Analog circuit elements (e.g., resistors, capacitors, transistors) are prone to process, voltage, and temperature (PVT) variations. ”Process” in this case refers to manufacturing as a measure of the statistical variability of the physical characteristics from component to component as they come off the production line (ranging from variations in mask alignment and etching times to doping levels). These variations affect the electrical parameters of the components, such as the sheet and contact resistance. Analog components also change in time to their endurance limit (the stress level below which an infinite number of loading cycles can be applied to a material without causing fatigue failure). Here, we used Monte Carlo-driven variations to study: 1. The way our hardware design handles a high degree of component variation; and 2. To compare the traditional variation-based spanning of a representation space with the programmed neurons’ tuning approach.
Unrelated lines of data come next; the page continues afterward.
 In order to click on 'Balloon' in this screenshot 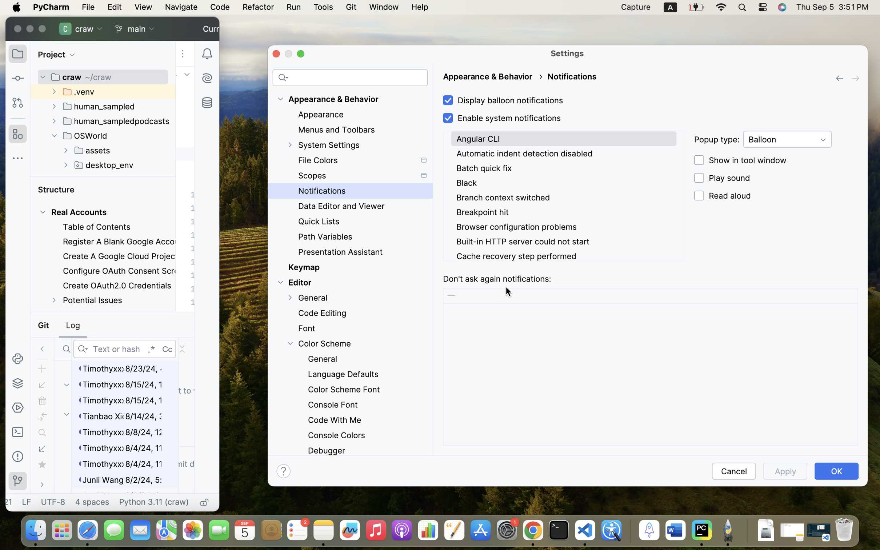, I will do `click(787, 139)`.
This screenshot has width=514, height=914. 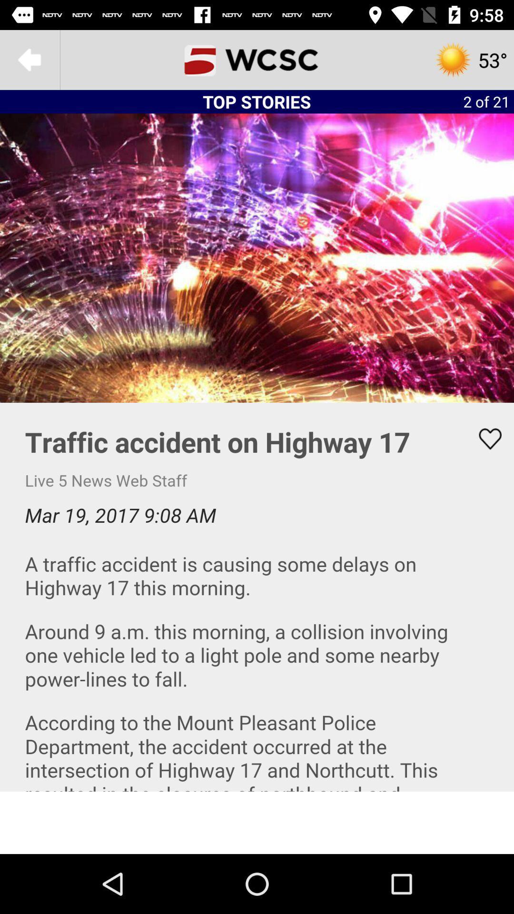 I want to click on color print, so click(x=257, y=597).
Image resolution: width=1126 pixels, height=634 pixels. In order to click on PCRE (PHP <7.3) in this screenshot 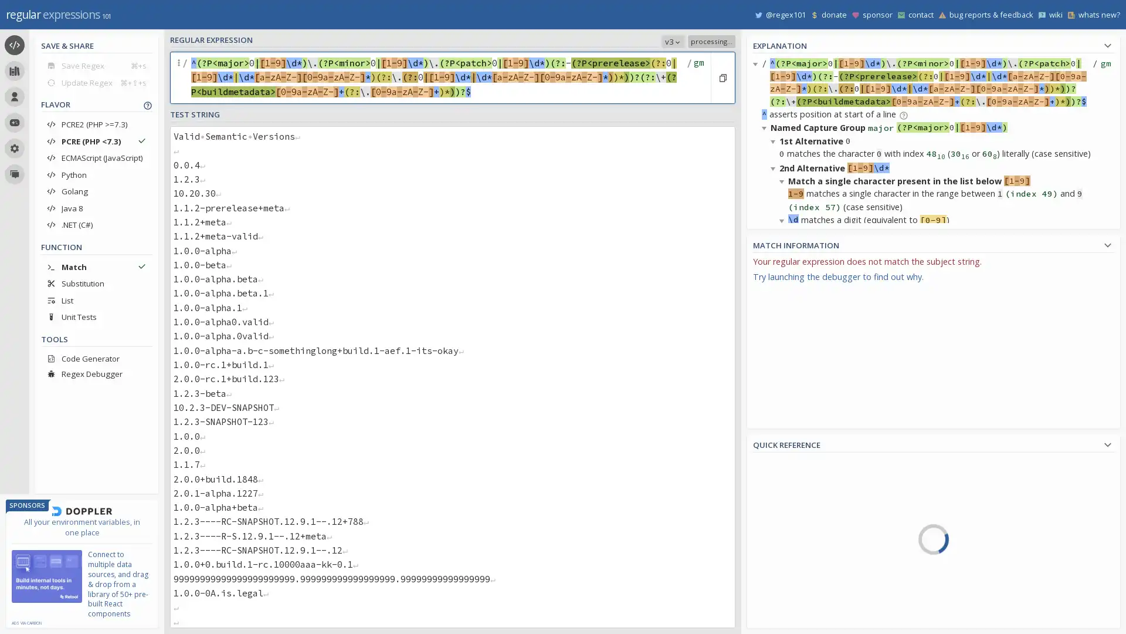, I will do `click(96, 140)`.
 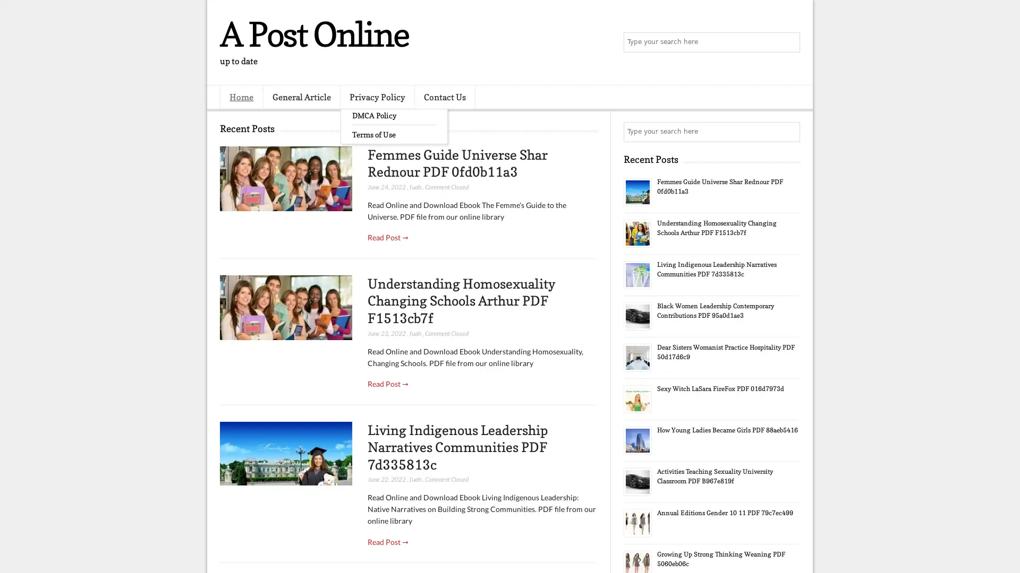 What do you see at coordinates (789, 42) in the screenshot?
I see `Search` at bounding box center [789, 42].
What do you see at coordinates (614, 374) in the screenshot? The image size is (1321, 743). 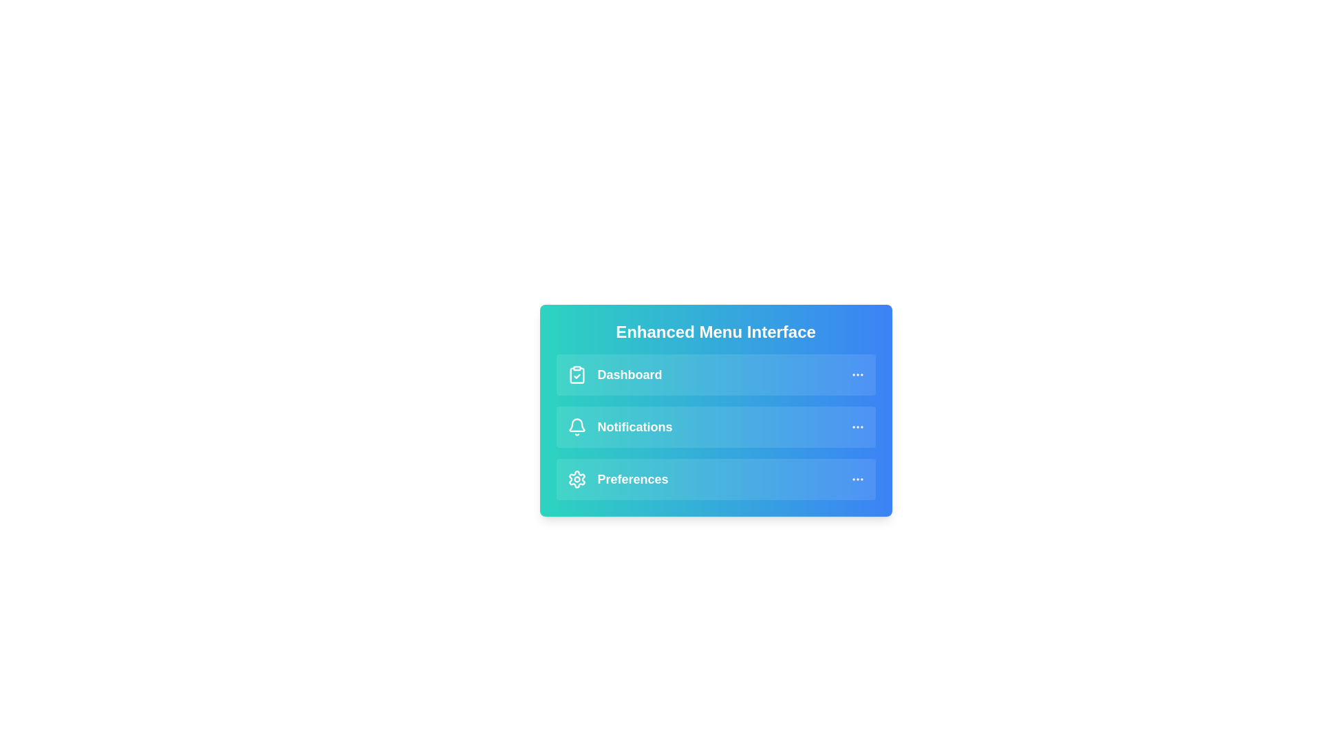 I see `the 'Dashboard' menu item, which is the first item in the vertical list and features a clipboard icon with a checkmark and bold white text against a gradient blue background` at bounding box center [614, 374].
In each simulation run, all components in our circuit design were varied within an explicitly defined variation rate (e.g., in the 5% variation case study, the 10 nF capacitors featured in our OZ circuit design will randomly be specified in the 9.5- 10.5 nF range). Transistors were similarly varied in their sizes. The level of process variation increases as the process size decreases. For example, a fabrication process that decreases from 350 nm to 90 nm will reduce chip yield from nearly 90% to a mere 50%, and with 45 nm, the yield will be approximately 30% . Here, we simulate 100 Monte Carlo runs with 3, 5, and 7% variability. The resulting neurons’ tuning in the bounded distribution of intercepts and firing rates and with a single setpoint (used for the variation-based spanning of representation space) are shown in Figure 6, A. The results show that the intercepts are much more prone to variation than the neurons’ firing rate. Importantly, we show that relying on process variation for the manifestation of neurons with heterogeneous tuning curves is inadequate compared to a predefined distribution of neuron tuning (Figure 6, B ). These results further demonstrate that our learning circuit design can compensate for process variation.

Circuit Emulator

To efficiently demonstrate our circuit design on a large scale, we designed a neural emulator. Our emulator is a scalable Python-based framework designed to support compiling, testing, and deploying OZ-based SNNs, supporting PES-based learning as described above. The emulator is time-based with a predefined simulation time and number of steps. At each step, the emulator’s scheduler traverses a list of SimBase objects, activating them. The SimBase object structure constitutes the network design, and it is up to the user to define. Each SimBase object is aware of the simulation time step via a configuration class. Its responsibility is to process the input data received via a voltage or a current source interface object. Following each activation step, each object stores its resulting state. Each building block (learning block, error block, etc.) has a corresponding model created using its SPICE simulation with varying input signals. Blocks can be built hierarchically. For example, the OZ neuron block comprises the pulse current synapse block, which comprises a current source. The emulator is schematically shown in Figure 7, A and is available in <will be provided upon acceptance >, where further implementation details are given.